On page 49, Janus explains to Walker that the Chicago area suffered worse than most other parts of the world under the Visitors, saying, "To get at Lake Michigan, the Visitors had to cut us off from everyone else." Presumably, he means the Visitors wanted to get at Lake Michigan to take the water.

Page 56 reveals that there are food riots occurring in Chicago about 11 days after V-day.

On page 69, Janus makes reference to a past news report about a Visitor who saved a chemical plant worker "in a vat of liquid nitrogen or oxygen or something". He is referring to Willie saving Caleb in "Arrival".

On page 71, Gerald reveals himself to the captured Walker and Janus. Janus exclaims that Gerald was killed at Daley Center on V-day; Gerald tells them it was a double who was killed there. Daley Center is the Civic Center of Chicago and its courtyard is known for a massive sculpture by artist Pablo Picasso.

On pages 71-72, the shuttle carrying Walker and Janus enters the open hangar bay of the (former Chicago) mothership in space. Walker wonders what force is used to prevent those in the landing bay from being sucked out into space while the bay doors are open. In most sci-fi depicting this sort of ingress/egress, magnetic fields are described as being the force preventing the artificial atmosphere of the ship from escaping into space.

In my study of the episode "The Masterpiece", I noticed that some unseen force keeps Julie's feet rooted to her spot in the conversion chamber. On page 77 of this book, it is revealed that the glowing circle in which the prisoner stands allows the chamber master to control the person's body. Here, Alicia makes Walker reach his arms out to her in this way.

On page 86, a fifth columnist called Jennifer helps Walker and Janus escape from the mothership. This is not the same Jennifer fifth columnist who appears in the novel East Coast Crisis. Nor is it the Jennifer fifth columnist from the novel The Pursuit of Diana. I would assume the Visitors have 27 Jennifers.

On page 96, while flying the Visitor shuttle with Jennifer, Walker says, "This thing practically flies itself." This mimics Martin's words when he advises Donovan on flying one in "Plan for Resistance".

On page 97, Jennifer echoes Alicia's earlier comments that Visitor scientists can not be far behind on producing their own antitoxin to the red dust.

On page 102, Jennifer explains to Walker and Janus that the podded humans are safe for now. They are to be delivered to Sirius, not consumed on the ship. She says they have breeding pens for small animals for onboard consumption.

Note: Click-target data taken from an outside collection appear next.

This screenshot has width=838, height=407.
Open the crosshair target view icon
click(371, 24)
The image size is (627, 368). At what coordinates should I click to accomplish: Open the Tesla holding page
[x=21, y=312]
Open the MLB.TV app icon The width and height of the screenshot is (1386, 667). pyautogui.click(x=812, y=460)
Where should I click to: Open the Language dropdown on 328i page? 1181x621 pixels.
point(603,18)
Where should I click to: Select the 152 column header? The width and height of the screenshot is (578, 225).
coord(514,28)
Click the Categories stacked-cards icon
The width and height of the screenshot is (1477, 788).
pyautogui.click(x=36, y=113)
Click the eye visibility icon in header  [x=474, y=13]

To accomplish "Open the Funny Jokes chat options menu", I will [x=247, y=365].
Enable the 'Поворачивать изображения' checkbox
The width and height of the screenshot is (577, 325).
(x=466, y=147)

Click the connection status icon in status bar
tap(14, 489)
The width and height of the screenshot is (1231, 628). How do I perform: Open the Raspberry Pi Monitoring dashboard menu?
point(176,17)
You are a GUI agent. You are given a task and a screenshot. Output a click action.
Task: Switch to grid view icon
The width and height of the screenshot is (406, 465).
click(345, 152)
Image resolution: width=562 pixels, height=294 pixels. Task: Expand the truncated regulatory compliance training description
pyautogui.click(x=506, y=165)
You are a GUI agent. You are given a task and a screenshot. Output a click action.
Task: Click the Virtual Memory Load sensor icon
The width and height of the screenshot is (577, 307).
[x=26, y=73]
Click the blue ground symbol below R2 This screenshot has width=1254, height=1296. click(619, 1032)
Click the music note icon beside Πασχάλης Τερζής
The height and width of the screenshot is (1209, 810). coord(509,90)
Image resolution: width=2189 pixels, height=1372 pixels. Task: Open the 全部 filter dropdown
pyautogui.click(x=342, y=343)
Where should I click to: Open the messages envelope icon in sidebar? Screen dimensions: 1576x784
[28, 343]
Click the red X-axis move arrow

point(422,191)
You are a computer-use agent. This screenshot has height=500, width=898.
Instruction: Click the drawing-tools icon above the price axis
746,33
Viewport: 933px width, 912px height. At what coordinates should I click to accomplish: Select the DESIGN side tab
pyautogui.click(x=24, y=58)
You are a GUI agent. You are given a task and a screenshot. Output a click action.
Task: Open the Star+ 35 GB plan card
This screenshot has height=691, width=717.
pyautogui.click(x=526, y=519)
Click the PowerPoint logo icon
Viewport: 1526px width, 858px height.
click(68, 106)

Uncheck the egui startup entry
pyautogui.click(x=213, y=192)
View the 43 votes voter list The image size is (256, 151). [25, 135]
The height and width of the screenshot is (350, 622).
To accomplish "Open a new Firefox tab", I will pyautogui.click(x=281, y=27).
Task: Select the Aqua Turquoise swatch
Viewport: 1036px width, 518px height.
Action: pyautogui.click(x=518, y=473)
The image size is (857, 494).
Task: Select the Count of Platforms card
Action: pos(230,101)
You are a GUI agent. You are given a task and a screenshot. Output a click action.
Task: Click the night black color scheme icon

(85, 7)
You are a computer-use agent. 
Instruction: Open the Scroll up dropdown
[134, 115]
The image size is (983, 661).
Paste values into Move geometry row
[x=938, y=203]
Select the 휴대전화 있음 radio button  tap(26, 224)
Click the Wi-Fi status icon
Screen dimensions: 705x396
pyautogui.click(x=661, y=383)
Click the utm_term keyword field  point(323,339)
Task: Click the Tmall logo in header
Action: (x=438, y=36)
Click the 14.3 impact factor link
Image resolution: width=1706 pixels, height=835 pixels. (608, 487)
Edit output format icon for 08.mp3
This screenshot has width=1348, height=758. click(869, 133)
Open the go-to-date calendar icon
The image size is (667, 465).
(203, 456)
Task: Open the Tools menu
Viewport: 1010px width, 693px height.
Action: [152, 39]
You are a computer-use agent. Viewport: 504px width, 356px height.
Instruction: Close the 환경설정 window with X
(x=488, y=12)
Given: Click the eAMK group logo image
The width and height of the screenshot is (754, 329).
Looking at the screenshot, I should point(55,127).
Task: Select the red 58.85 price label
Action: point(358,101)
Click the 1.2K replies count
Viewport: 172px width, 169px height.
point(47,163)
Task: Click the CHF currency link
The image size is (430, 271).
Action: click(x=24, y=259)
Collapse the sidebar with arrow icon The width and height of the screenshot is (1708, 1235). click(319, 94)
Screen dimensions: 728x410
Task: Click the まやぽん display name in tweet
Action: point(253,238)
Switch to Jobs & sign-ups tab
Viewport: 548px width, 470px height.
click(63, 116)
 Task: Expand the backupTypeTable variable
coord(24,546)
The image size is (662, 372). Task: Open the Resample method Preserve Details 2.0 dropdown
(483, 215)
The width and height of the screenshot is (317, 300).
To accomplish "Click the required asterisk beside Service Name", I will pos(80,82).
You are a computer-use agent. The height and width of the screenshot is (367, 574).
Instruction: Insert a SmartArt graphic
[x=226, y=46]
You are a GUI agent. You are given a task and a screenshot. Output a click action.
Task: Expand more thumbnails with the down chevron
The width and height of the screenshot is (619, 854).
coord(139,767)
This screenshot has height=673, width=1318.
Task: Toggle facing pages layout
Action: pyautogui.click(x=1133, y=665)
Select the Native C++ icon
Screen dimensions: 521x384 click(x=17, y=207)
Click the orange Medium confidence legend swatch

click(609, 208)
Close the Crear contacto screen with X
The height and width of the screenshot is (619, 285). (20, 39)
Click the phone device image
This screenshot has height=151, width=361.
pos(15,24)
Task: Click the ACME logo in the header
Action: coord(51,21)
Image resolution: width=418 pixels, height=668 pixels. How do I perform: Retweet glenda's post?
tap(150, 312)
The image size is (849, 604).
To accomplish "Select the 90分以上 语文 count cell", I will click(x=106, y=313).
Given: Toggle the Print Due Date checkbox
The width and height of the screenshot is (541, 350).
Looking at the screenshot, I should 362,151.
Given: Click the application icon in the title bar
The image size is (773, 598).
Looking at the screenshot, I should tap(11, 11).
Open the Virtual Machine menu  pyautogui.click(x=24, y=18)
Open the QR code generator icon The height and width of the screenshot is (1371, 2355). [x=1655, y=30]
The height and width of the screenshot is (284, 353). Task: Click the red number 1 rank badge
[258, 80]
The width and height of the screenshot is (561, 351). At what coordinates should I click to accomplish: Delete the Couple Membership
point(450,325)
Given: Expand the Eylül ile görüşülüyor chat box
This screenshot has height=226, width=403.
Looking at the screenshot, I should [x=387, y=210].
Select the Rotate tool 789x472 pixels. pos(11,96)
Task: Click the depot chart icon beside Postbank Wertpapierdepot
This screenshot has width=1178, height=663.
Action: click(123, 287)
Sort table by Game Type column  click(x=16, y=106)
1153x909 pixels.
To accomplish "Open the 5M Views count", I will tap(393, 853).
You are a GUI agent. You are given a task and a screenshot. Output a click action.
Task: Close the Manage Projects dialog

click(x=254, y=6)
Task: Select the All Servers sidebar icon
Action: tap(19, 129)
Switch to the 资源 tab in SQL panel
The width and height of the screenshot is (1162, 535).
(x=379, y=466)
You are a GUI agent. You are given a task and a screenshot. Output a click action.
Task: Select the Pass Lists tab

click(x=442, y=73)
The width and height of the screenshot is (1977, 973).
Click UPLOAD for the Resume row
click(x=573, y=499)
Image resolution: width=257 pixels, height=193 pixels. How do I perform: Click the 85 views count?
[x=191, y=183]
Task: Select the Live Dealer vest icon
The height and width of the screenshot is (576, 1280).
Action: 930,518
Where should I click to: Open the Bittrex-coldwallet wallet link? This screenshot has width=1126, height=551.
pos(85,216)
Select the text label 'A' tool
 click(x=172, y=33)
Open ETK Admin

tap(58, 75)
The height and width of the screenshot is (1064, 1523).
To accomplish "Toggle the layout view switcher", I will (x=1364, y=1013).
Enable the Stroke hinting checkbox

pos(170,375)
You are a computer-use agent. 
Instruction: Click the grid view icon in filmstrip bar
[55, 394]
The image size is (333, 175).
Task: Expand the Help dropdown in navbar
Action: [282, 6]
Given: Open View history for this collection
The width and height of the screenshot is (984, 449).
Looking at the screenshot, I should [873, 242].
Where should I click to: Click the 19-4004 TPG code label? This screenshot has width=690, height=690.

On page 145, while Walker, pretending to be a Visitor trooper, is shuttled with the rest on a 4-hour trip to the mothership, he wonders why the Visitors around him have not smelled the mammal in their midst considering he has not bathed for 3 days! We never get an answer to this. Perhaps the Visitors have a poor sense of smell? Or the false human faces they wear obstruct their sense of smell?

Page 156 reveals that the Commander of the Houston ship is called Lewis.

Page 160 reveals that since the Visitors come from a water-poor planet, their sensors are not equipped to deal with a cloudy environment and do not work well in it.

Page 162 reveals that the Commander of the London ship is called Ian and the Commander of the Mexico City ship is called Maria.

On page 168, Nordine says that the doctors hope that with luck and a lot of work, they may one day be able to undue the mess made of the minds of Tyford and the other converts. If the events of The Pursuit of Diana are to be believed, this may be easier than they think with the help of the fifth columnists left behind and the conversion chamber on the captured L.A. mothership.